El tenista tricolor enfrenta al francés, 27 del ranking, en la primera ronda de los Juegos Olímpicos.
Nicolás Lapentti llegó el martes pasado a Beijing donde disputará por tercera vez, y probablemente última, el torneo de tenis de los Juegos Olímpicos, en un periodo marcado por un neto resurgimiento deportivo.
El tenista de Guayaquil, que cumplirá 32 años de edad el 13 agosto, se integró en la Villa Olímpica al grupo de deportistas ecuatorianos y se prepara para bregar por una presea que hasta ahora le ha sido esquiva.
En sus anteriores participaciones olímpicas, en Atlanta 1996 y Atenas 2004, el sudamericano fue eliminado en la primera ronda ante el ruso Andrei Olhovskiy y el francés Arnaud Clement, respectivamente.
“Son mis terceros Juegos. Ha sido difícil adaptarse por la humedad. Pero son los Juegos en que más he disfrutado estar y a los que mejor he llegado.
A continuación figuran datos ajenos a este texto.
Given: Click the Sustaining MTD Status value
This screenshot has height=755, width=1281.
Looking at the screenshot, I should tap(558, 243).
En los primeros era muy joven y a las pasadas fui lesionado y no pude competir bien”, dijo ayer Lapentti, que en primera ronda se enfrentará al francés Paul-Henri Mathieu (27 del ranking).
El experimentado tenista, que conquistó cinco títulos en el circuito profesional y logró su mejor clasificación ATP (6º) en abril del 2000, ha superado una etapa marcada por lesiones recurrentes y cierta apatía deportiva para darle un nuevo rumbo a su carrera.
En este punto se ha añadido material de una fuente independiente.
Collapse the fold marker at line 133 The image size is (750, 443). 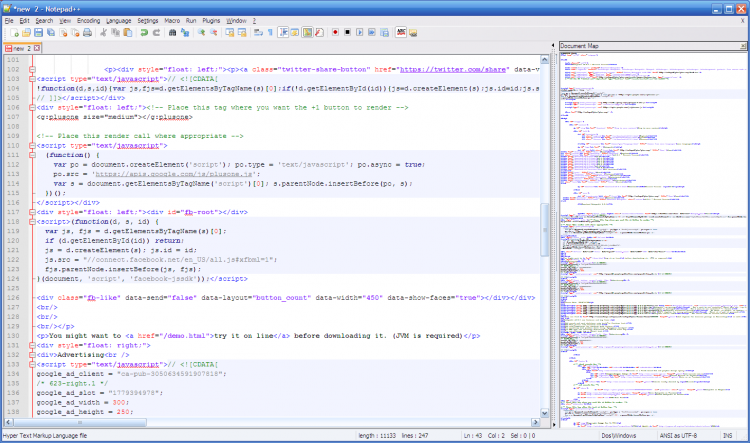(x=33, y=363)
De alguna manera, el “nuevo” Lapentti se parece más a aquel que disputará la semifinal del Abierto de Australia de 1999 (frente al sueco Thomas Enqvist) que al jugador intermitente minado por las lesiones, y con un desempeño muchas veces por debajo de sus incontestables cualidades técnicas.
Uno de los motivos de este retorno, además de la mejoría de su condición física, ha sido la empatía con su actual entrenador, el uruguayo Enrique Pérez Cassarino, quien no viajó con él a la capital china al no disponer de lugar en la Villa Olímpica.
“El panorama es duro. Tengo el primer partido contra Mathieu, que es un rival difícil. Pero la última semana, en Cincinnati (en el Másters Series), me dio mucha confianza y espero hacer un buen papel”, añadió.
“Lo más importante es que estoy jugando al nivel de los mejores del mundo”, señaló Lapentti, quien llegó a Beijing con hambre de triunfo y motivado para lograr una medalla olímpica para su país.